Ella, con diecisiete años cumplidos, la asumió con pulso firme, consciente de que cada palmo de la libertad ganada era para el amor. Al día siguiente, después de una noche de malos sueños, padeció por primera vez la desazón del regreso, cuando abrió la ventana del balcón y volvió a ver la llovizna triste del parquecito, la estatua del héroe decapitado, el escaño de mármol donde Florentino Ariza solía sentarse con el libro de versos. Ya no pensaba en él como el novio imposible, sino como el esposo cierto a quien se debía por entero.
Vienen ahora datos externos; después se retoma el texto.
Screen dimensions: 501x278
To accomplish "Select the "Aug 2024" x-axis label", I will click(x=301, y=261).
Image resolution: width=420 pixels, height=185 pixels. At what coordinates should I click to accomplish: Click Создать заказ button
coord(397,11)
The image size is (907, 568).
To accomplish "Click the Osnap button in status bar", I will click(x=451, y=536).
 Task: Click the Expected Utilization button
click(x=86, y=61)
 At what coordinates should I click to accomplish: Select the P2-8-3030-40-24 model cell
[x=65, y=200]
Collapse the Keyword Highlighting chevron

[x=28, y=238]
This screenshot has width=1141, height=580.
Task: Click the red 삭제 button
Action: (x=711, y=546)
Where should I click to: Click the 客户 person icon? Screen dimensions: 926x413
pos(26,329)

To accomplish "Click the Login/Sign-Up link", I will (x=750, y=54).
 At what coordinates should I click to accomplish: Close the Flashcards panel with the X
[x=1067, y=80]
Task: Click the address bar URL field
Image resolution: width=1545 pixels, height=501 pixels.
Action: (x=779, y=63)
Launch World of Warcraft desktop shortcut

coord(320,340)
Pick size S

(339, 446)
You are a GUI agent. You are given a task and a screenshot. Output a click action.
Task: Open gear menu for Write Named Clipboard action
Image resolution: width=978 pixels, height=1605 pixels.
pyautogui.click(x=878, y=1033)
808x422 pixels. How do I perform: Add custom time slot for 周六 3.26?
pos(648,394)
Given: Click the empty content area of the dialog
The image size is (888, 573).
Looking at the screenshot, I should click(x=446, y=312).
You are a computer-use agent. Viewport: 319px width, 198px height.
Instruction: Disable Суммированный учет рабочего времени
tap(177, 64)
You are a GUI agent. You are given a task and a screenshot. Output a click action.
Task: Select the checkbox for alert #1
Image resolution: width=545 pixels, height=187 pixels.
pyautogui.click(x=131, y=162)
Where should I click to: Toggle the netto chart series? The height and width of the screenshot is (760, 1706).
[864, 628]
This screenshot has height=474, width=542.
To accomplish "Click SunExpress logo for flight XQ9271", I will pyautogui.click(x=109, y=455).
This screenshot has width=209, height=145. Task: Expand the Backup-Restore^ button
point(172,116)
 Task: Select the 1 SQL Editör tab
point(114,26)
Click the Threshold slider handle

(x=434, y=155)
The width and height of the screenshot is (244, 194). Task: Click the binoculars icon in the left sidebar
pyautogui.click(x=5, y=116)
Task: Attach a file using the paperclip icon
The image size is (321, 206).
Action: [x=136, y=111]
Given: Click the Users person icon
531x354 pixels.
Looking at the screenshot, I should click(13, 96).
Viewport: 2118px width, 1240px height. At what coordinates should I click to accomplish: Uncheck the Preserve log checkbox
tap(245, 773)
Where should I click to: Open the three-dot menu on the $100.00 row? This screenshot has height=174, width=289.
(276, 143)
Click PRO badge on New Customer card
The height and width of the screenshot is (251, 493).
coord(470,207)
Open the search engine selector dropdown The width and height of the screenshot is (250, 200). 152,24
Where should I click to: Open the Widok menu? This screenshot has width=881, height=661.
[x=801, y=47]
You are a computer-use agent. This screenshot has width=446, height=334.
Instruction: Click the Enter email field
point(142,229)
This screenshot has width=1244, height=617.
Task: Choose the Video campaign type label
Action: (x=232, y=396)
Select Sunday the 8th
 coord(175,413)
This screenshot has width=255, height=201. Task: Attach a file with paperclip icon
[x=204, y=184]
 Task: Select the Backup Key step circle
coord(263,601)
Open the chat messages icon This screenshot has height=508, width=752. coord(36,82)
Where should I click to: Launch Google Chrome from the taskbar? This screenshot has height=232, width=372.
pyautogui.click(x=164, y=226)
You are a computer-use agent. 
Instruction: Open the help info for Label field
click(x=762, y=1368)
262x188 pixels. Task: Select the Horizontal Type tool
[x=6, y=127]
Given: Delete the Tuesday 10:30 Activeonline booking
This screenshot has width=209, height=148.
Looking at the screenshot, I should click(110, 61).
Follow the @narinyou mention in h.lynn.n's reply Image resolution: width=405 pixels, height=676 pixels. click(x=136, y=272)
Sintió cuánto pesaba el tiempo malversado desde que se fue, cuánto costaba estar viva, cuánto amor le iba a hacer falta para amar a su hombre como Dios mandaba. Se sorprendió de que no estuviera en el parquecito, como lo había hecho tantas veces a pesar de la lluvia, y de no haber recibido ninguna señal suya por ningún medio, ni siquiera por un presagio, y de pronto la estremeció la idea de que había muerto. Pero en seguida descartó el mal pensamiento, porque en el frenesí de los telegramas de los últimos días, ante la inminencia del regreso, habían olvidado concertar un modo de seguir comunicándose cuando ella volviera.
La verdad es que Florentino Ariza estaba seguro de que no había regresado, hasta que el telegrafista de Riohacha, le confirmó que se había embarcado el viernes en la misma goleta que no llegó el día anterior por los vientos contrarios. Así que el fin de semana estuvo acechando cualquier señal de vida en su casa, y desde el anochecer del lunes vio por las ventanas una luz ambulante que poco después de las nueve se apagó en el dormitorio del balcón. No durmió, presa de las mismas ansiedades de náuseas que perturbaron sus primeras noches de amor. Tránsito Ariza se levantó con los primeros gallos, alarmada de que el hijo hubiera salido al patio y no hubiera vuelto a entrar desde la media noche, y no lo encontró en la casa. Se había ido a errar por las escolleras, y estuvo recitando versos de amor contra el viento, llorando de júbilo, hasta que acabó de amanecer. A las ocho estaba sentado bajo los arcos del Café de la Parroquia, alucinado por la vigilia, tratando de concebir un modo de hacerle llegar su bienvenida a Fermina Daza, cuando se sintió sacudido por un estremecimiento sísmico que le desgarró las entrañas.